Millennials have something serious to complain about

Glenn Fahey

26 May 2020 | Spectator

While the worst health effects of coronavirus are suffered by the elderly, the brunt of economic pain inflicts the young.

Young workers are more likely to lose work, have the least financial resources to lean on and are least competitive job-searchers once the crisis abates. They will also shoulder the debt burden from the fiscal wreckage for much of their working lives.

During ordinary cyclical downturns, young people disproportionately suffer job losses — with less experience and fewer protections than more mature workers.

And in this abnormal coronacrisis shutdown it’s even worse, since the industries most heavily impacted — hospitality, retail, arts and entertainment — are considerably overrepresented by younger workers. ABS data shows that workers under 20 (18.5%) and between 20-29 (11.8%) have shouldered considerable job losses already.

It’s true generous welfare payments are assisting them — from income support to students and the JobKeeper payment for those displaced from work. That will cushion the financial blow in the short term, including a temporary bonus for some (though many young workers are also short-term casuals, meaning they’re ineligible for JobKeeper).

But the pain is really felt by young workers — especially those without university qualifications — by a heightened risk of long-term unemployment and reduced earnings. Research shows they face a persistent penalty in labour market outcomes years into the economic recovery. Once economic normalcy returns, they’re more likely be forced into part-time work, to accept work out of their desired field, or to retrain.

It’s not just young people already working that suffer.

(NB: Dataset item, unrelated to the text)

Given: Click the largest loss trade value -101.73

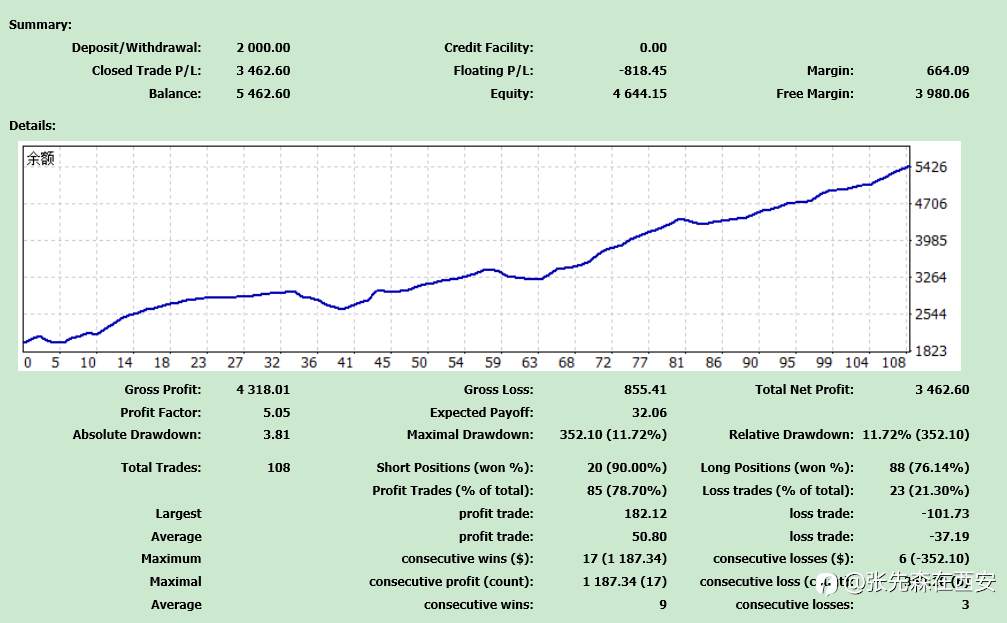Looking at the screenshot, I should [945, 514].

Research shows that graduates during recessions are much less likely to gain employment or work experience — many permanently underutilising their qualifications.

And that’s before counting the educational cost to both adult and school students due to the current learning disruption — especially for those in vocational training, reliant on practical applications unable to be replicated online.

But the most at risk are young people already seeking work prior to the virus hit. Their job search prospects could be grim — with more job-ready candidates competing for available positions. A prolonged job search could disillusion many and see them drop out of the workforce entirely. Entrenched disadvantage of this sort comes with a huge human, economic, and fiscal cost that proactive welfare policy must address.

Yet, successive reports to government have highlighted that inflexible welfare and employment services systems haven’t kept pace with the needs of job seekers and employers. In particular, the McClure review of the welfare system noted the failure to identify groups at risk of welfare dependence.

Look no further than southern Europe to witness the consequences of unaddressed adverse youth outcomes from recession — with huge numbers never finding gainful employment since the GFC.

Welfare policy in the virus crisis and beyond must be better targeted to prevent an epidemic of youth welfare dependence.